▸ **The input**
-.-.-
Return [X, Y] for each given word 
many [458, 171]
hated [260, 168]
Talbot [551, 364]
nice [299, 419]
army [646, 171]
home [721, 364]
-.-.-
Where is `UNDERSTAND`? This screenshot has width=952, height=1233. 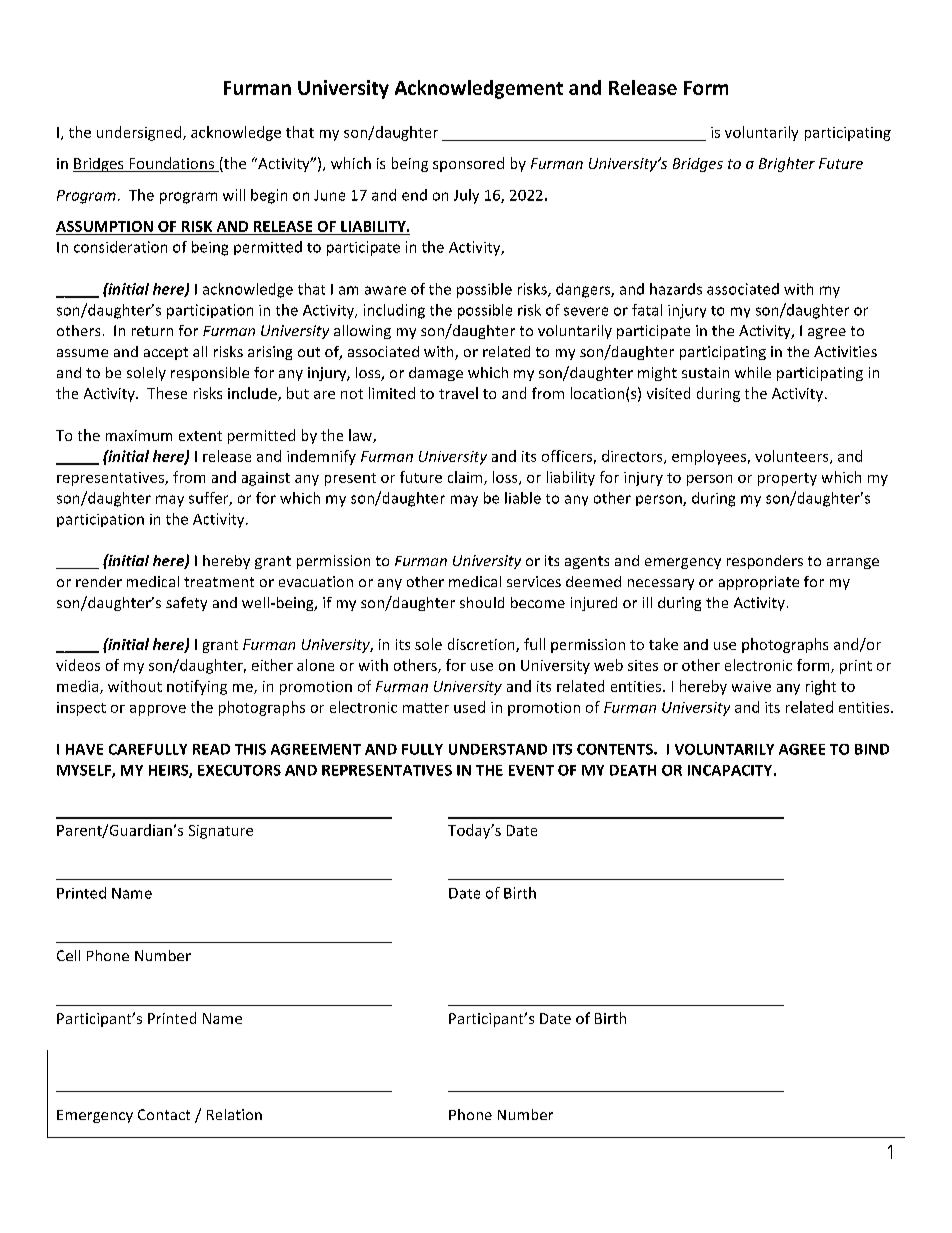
-.-.-
▸ **Instructions for the task**
Please extract the material from the line with "Return [X, Y] for each given word" up to and including the line with "home [721, 364]", repeating those lines without any change.

▸ **Answer to this task**
Return [X, Y] for each given word 
many [458, 171]
hated [260, 168]
Talbot [551, 364]
nice [299, 419]
army [646, 171]
home [721, 364]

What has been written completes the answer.